Rubinius::VM.backtrace takes two parameters. The first is the number of levels back to start from. In this case we want to start two levels back (the caller will be the say_hello method, and we want its caller). The second parameter indicates whether the Location objects should contain the VariableScope, which is what we want.

NOTE: Yes, you read that right. In Rubinius, you can obtain a properly object-oriented backtrace object, where each entry is a Location object. Check out kernel/common/location.rb to see the definition of the class.

In this case, if we pass true, to Rubinius::VM.backtrace, each Location will have a method called variables, which is a Rubinus::VariableScope object.

def caller_locals
  variables = Rubinius::VM.backtrace(2, true).first.variables
end

The next thing you need to know is that each block in a method has its own VariableScope and a parent pointing at the VariableScope for the parent block.

Each VariableScope also has a pointer to its method, an object that, among other things, keeps a list of the local variable names. These lists are both ordered the same.

To collect up the locals from the caller, we will walk this chain of VariableScope objects until we get nil.

def caller_locals
  variables = Rubinius::VM.backtrace(2, true).first.variables

  locals = []

  while variables
    names  = variables.method.local_names
    values = variables.locals

    locals << Hash[*names.zip(values).flatten]
    variables = variables.parent
  end

  locals
end

This will return an Array of local variable Hashes, starting from the caller's direct scope and working up to the method body itself.

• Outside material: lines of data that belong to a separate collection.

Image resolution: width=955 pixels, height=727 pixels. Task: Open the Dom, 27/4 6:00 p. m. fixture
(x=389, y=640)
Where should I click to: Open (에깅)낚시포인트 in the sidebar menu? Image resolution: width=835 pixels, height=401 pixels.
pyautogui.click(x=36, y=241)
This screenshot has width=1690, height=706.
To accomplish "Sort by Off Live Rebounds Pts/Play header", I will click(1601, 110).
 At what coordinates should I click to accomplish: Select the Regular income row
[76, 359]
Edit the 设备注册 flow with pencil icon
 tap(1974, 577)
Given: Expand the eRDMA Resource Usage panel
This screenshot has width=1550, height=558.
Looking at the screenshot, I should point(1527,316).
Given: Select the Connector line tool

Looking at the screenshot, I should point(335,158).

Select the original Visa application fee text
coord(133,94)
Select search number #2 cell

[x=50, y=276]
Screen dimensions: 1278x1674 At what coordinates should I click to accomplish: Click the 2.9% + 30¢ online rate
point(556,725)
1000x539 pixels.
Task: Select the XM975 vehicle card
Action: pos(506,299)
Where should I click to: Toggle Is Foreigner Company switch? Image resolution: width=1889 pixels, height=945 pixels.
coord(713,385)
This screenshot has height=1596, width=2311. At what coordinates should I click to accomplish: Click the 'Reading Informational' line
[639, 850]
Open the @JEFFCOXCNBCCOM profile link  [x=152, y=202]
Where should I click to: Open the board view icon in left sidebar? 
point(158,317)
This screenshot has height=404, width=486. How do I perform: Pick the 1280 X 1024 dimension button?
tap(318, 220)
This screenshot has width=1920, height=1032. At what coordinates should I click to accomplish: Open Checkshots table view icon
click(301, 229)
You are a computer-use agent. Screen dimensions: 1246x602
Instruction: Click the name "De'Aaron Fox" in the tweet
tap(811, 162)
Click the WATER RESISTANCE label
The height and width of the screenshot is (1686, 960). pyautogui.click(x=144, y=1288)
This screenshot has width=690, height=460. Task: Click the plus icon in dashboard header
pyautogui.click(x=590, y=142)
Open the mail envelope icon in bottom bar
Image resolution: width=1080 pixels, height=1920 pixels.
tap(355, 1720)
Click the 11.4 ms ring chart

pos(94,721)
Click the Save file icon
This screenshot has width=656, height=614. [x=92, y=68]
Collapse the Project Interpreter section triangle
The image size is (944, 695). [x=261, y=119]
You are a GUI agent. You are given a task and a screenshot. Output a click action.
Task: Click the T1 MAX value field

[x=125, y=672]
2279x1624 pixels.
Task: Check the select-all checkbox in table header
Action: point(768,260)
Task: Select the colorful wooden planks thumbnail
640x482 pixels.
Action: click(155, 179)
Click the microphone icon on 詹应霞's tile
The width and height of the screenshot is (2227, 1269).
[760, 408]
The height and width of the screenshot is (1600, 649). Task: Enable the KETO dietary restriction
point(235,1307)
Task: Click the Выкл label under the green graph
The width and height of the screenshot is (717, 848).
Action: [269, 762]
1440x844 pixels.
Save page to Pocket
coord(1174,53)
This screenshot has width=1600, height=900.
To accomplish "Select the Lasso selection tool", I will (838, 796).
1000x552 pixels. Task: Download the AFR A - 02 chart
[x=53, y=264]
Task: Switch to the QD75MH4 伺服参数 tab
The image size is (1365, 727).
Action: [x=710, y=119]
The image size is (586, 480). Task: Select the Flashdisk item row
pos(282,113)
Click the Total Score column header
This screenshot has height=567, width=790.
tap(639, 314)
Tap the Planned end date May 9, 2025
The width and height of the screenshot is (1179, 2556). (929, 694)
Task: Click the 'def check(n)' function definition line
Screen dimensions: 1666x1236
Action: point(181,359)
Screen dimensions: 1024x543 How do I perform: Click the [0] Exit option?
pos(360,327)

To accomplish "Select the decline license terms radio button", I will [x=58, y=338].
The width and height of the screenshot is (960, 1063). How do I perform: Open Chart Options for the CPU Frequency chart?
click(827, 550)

Let's change the original method to use caller_locals:

def say_hello
  # this isn't working as we expect, and we want to look at
  # the local variables of the calling method to see what's
  # going on. Let's use caller_locals.
  p caller_locals
  yield
ensure
  puts "Goodbye"
end

If we run the program now, the output will be:

[{:b=>1}, {:a=>"Hello"}]
Goodbye
[{:b=>2}, {:a=>"Hello"}]
Goodbye
[{:b=>3}, {:a=>"Hello"}]
Goodbye

This is just the tip of the iceberg of what is possible because of Rubinius' architecture. To be clear, these features are not accidents; because so much of Rubinius (including things like backtraces), it is forced to expose details of the internals to normal Ruby program. And because the Rubinius kernel is real Ruby (and not some kind of special Ruby subset), anything that works in the kernel will work in your Ruby code as well.